(Word and element location data)
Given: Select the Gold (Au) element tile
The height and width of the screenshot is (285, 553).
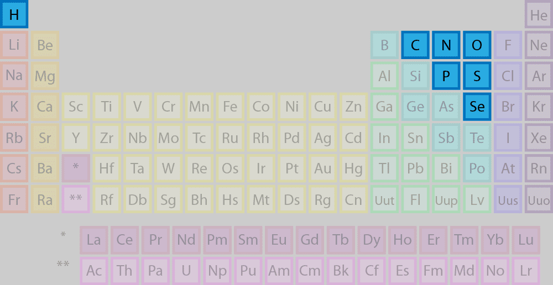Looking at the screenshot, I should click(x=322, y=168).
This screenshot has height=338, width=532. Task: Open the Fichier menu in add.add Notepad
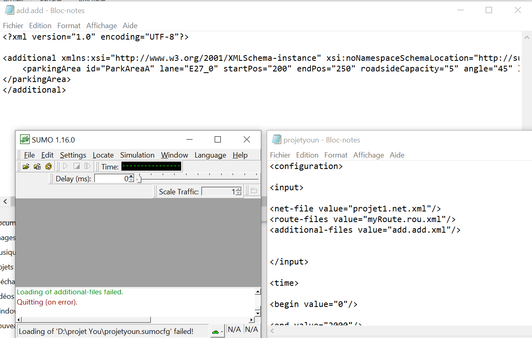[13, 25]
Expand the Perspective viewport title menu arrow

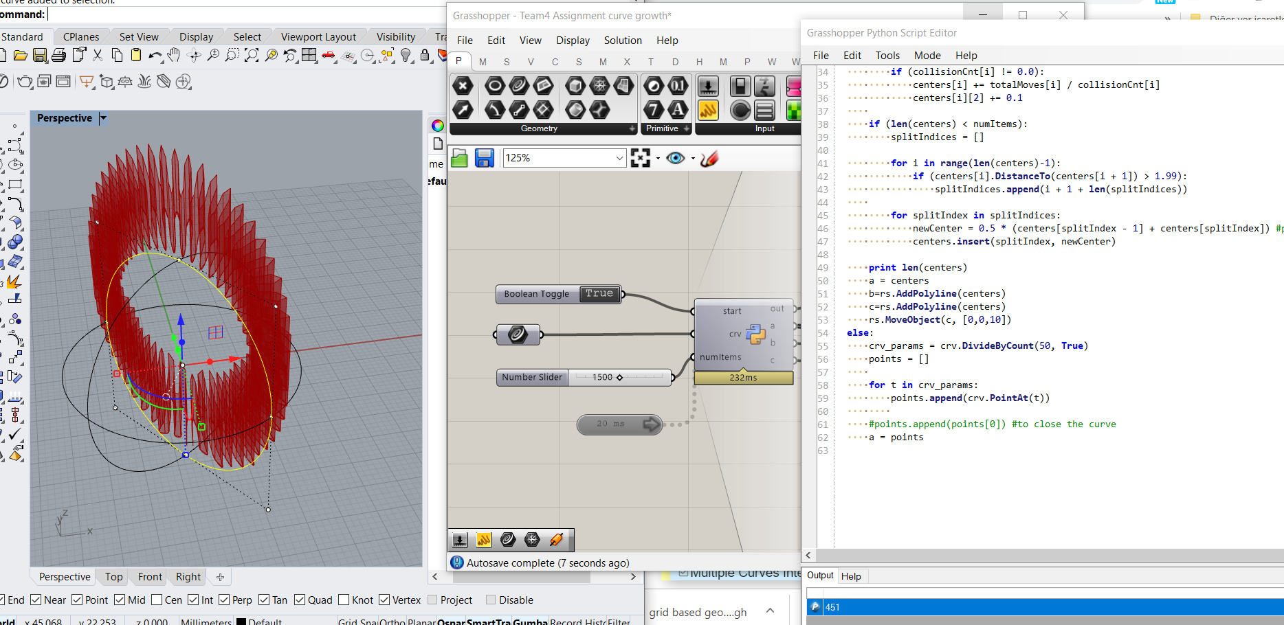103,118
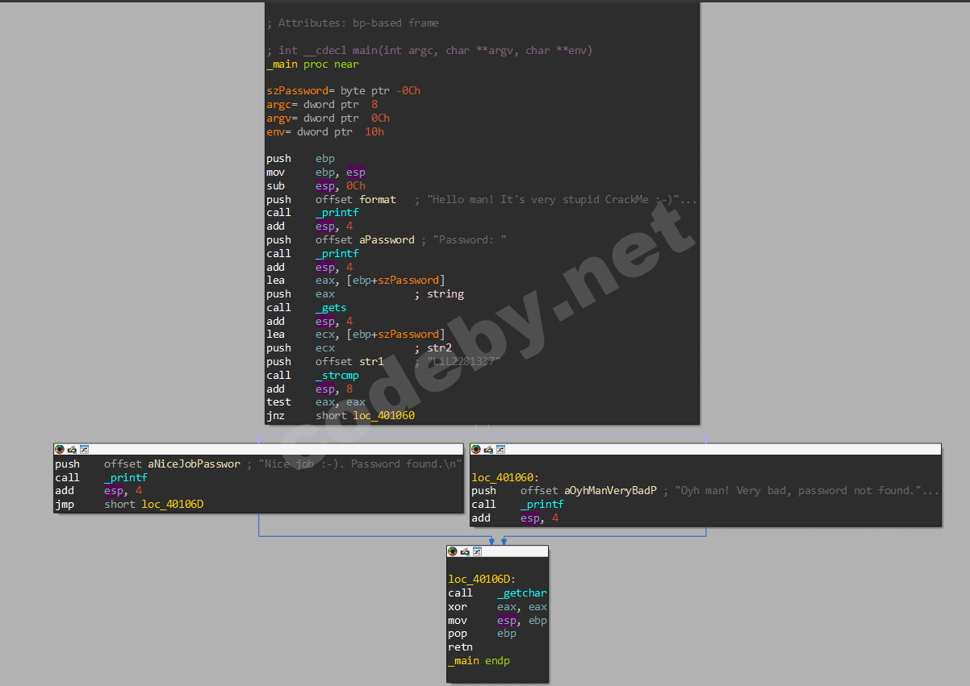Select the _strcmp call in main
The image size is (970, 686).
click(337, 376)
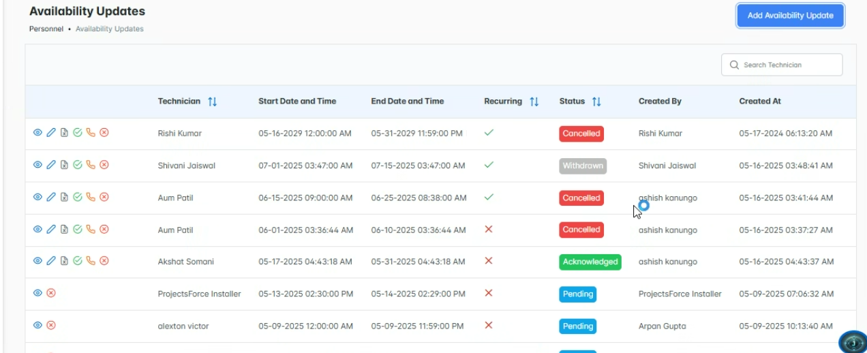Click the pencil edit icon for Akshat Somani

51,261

**Task description:**
Gather every line of the data above that contains the word "width". Case counts.

**Full response:**
The height and width of the screenshot is (285, 553).
This screenshot has height=338, width=532. Task: Open the Fichier menu in add.add Notepad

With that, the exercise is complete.